While understaffing, work load and the lack of time with each patient may constrain the ability to fully develop smoking cessation programmes, screening for nicotine dependence and potential relapse among patients can be performed by nurses, health care workers and psychologists as part of the multidisciplinary team [13]. This integrated primary health care team can subsequently engage smokers or refer them to a more specialized smoking cessation clinic, which makes their potential involvement furthermore promising [14]. Research has indicated that smoking cessation treatments applied by non-specialists, may be equally effective in primary care [15]. Thought vigilant patient follow up, primary care providers can also support abstinence with success, as complex interventions support annual abstinence rates of 30% with shorter follow up periods indicating even higher rates [14, 16]. However, to obtain such elevated abstinence rates, behavior modification related skills, such as extended cognitive behavioral therapy must be acquired by the primary health care team [17]. Indeed, cognitive behavioral therapy has been identified for example to be able to provide specific benefits to smokers with a history of recurrent depression, and has been identified as a potential reason for lack of engagement [12, 18].

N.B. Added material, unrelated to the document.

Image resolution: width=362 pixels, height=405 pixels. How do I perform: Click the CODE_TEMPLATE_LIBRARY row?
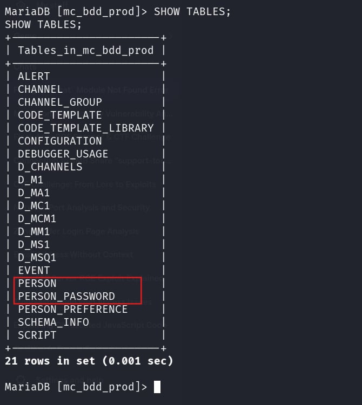(85, 128)
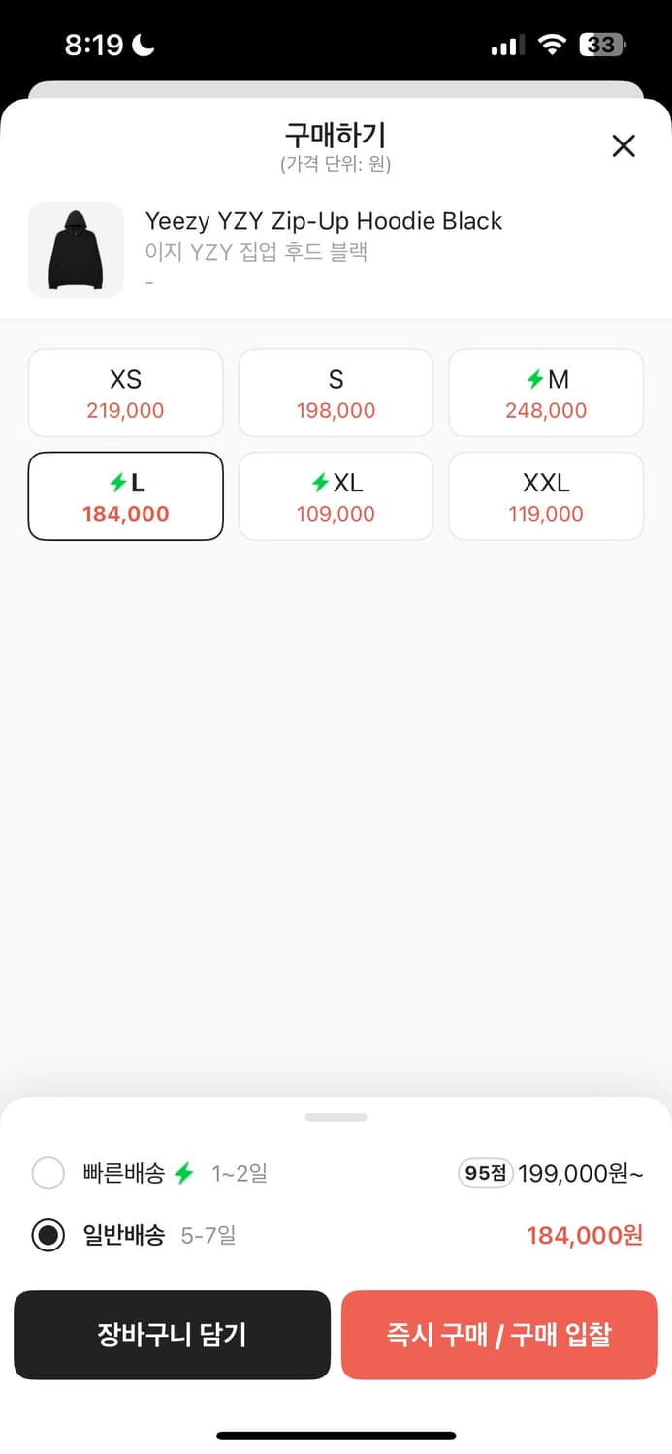Tap the Yeezy YZY Zip-Up Hoodie Black title
Screen dimensions: 672x1454
coord(324,221)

Primary care, endorsing the concept of patient centeredness, can offer the opportunity to include smoking cessation as a prerequisite action of managing multimorbidity and mental health disorders [19]. As most patients with multi-morbidities are actually seen in primary health care practice [20], with a substantial percentage of patients known to have established multiple comorbidities that can be associated with smoking, such as COPD or mental illness [9, 2124], the need for the adoption for a patient centered approach unfolds as an imperative action. Such patient centered care, although initially introduced in its humanistic dimension by Balint in 1969 [25] has since then been multilaterally focused on its bio-psychosocial direction, understanding that the patient is a person that shares both the power and the responsibility with the health care provider with regards to their management and health related decisions [26]. This joint responsibility between the health care provider and the patient, is a key aspect of handling smoking cessation within a community based setting, as it identifies the need for teamwork and the understanding of the smokers concerns and needs during this fragile transitional phase in the smokers life.

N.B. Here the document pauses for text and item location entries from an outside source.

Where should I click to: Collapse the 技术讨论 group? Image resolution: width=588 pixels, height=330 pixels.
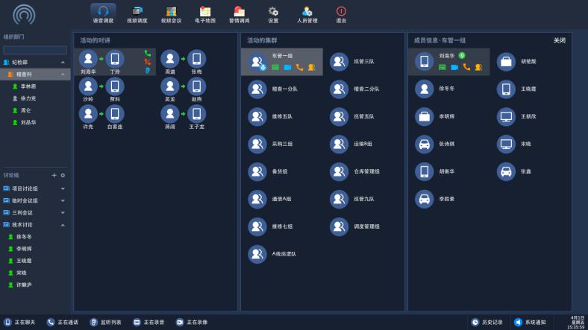tap(63, 225)
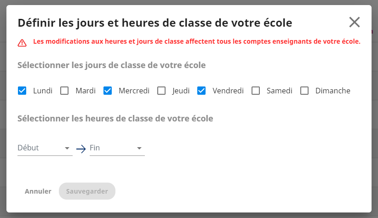Click the red warning message text
The image size is (378, 218).
(197, 41)
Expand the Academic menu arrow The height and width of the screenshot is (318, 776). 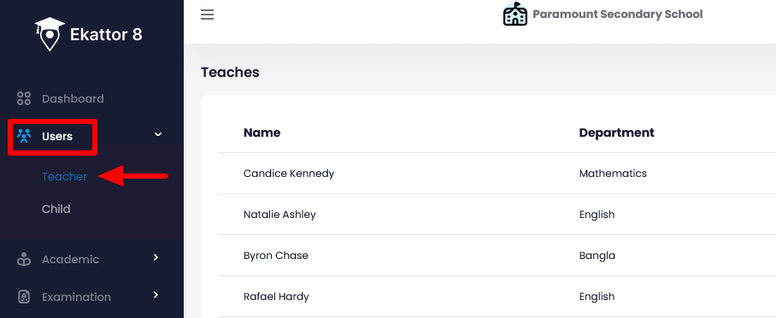click(156, 257)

As the economic crisis that has emerged recently may both limit the access and the utilization of health care services [27, 28] and increase the populations susceptibility to develop substance abuse and/or mental health disorders, it is important that each opportunity for intervention is utilized [29]. To that direction, smoking prevention and cessation should and can be integrated into daily clinical practice services provided by a primary care practitioner capable to manage the patients’ multimorbidity. As tools exist and skills can be empowered-evidence has indicated that it can be done very quickly based on the “5 As” [30, 31] - all that is needed now is action. Conclusively, screening for tobacco use in clinical practice is as simple as asking the patient “Do you currently smoke cigarettes or use any other tobacco product?